Records from a collection:
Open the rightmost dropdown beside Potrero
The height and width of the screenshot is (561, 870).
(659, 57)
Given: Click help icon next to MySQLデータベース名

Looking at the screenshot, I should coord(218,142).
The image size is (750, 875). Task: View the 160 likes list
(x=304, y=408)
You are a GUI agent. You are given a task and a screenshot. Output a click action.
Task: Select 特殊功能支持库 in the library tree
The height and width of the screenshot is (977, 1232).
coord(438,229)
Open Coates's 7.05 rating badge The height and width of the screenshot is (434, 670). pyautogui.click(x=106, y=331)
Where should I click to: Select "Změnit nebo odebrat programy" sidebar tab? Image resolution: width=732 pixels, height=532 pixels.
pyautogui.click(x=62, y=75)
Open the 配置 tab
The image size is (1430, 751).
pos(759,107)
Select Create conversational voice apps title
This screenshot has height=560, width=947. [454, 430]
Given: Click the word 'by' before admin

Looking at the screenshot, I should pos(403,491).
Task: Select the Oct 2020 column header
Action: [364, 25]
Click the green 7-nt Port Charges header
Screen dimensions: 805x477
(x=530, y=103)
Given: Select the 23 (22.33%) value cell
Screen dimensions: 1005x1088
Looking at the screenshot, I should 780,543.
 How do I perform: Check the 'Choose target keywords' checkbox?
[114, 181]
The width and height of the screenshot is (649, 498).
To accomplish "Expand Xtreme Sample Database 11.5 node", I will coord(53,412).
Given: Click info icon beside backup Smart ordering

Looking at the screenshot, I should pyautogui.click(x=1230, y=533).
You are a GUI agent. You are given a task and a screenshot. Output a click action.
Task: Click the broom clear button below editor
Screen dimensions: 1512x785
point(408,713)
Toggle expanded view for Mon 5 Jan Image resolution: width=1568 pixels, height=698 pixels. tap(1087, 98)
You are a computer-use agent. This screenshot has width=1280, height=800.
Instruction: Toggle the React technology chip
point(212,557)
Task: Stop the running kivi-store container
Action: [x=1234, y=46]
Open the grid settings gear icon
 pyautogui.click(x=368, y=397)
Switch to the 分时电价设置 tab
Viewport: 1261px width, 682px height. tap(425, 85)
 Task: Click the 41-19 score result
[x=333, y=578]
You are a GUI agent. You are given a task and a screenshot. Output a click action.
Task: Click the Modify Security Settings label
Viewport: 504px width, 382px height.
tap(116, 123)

» **Instructions to follow**
Write out the data above again, switching each "Screen dimensions" to "Screen size" and keeping everything else unchanged.

» **Answer for the task**
Open the rightmost dropdown beside Potrero
The height and width of the screenshot is (561, 870).
(659, 57)
Given: Click help icon next to MySQLデータベース名

Looking at the screenshot, I should coord(218,142).
The image size is (750, 875). Task: View the 160 likes list
(x=304, y=408)
You are a GUI agent. You are given a task and a screenshot. Output a click action.
Task: Select 特殊功能支持库 in the library tree
The height and width of the screenshot is (977, 1232).
coord(438,229)
Open Coates's 7.05 rating badge The height and width of the screenshot is (434, 670). pyautogui.click(x=106, y=331)
Where should I click to: Select "Změnit nebo odebrat programy" sidebar tab? Image resolution: width=732 pixels, height=532 pixels.
pyautogui.click(x=62, y=75)
Open the 配置 tab
The image size is (1430, 751).
pos(759,107)
Select Create conversational voice apps title
This screenshot has height=560, width=947. [454, 430]
Given: Click the word 'by' before admin

Looking at the screenshot, I should pos(403,491).
Task: Select the Oct 2020 column header
Action: [364, 25]
Click the green 7-nt Port Charges header
Screen size: 805x477
(x=530, y=103)
Given: Select the 23 (22.33%) value cell
Screen size: 1005x1088
Looking at the screenshot, I should 780,543.
 How do I perform: Check the 'Choose target keywords' checkbox?
[114, 181]
The width and height of the screenshot is (649, 498).
To accomplish "Expand Xtreme Sample Database 11.5 node", I will coord(53,412).
Given: Click info icon beside backup Smart ordering

Looking at the screenshot, I should pyautogui.click(x=1230, y=533).
You are a GUI agent. You are given a task and a screenshot. Output a click action.
Task: Click the broom clear button below editor
Screen size: 1512x785
point(408,713)
Toggle expanded view for Mon 5 Jan Image resolution: width=1568 pixels, height=698 pixels. tap(1087, 98)
You are a computer-use agent. This screenshot has width=1280, height=800.
Instruction: Toggle the React technology chip
point(212,557)
Task: Stop the running kivi-store container
Action: [x=1234, y=46]
Open the grid settings gear icon
 pyautogui.click(x=368, y=397)
Switch to the 分时电价设置 tab
Viewport: 1261px width, 682px height. tap(425, 85)
 Task: Click the 41-19 score result
[x=333, y=578]
You are a GUI agent. You are given a task and a screenshot. Output a click action.
Task: Click the Modify Security Settings label
Viewport: 504px width, 382px height.
tap(116, 123)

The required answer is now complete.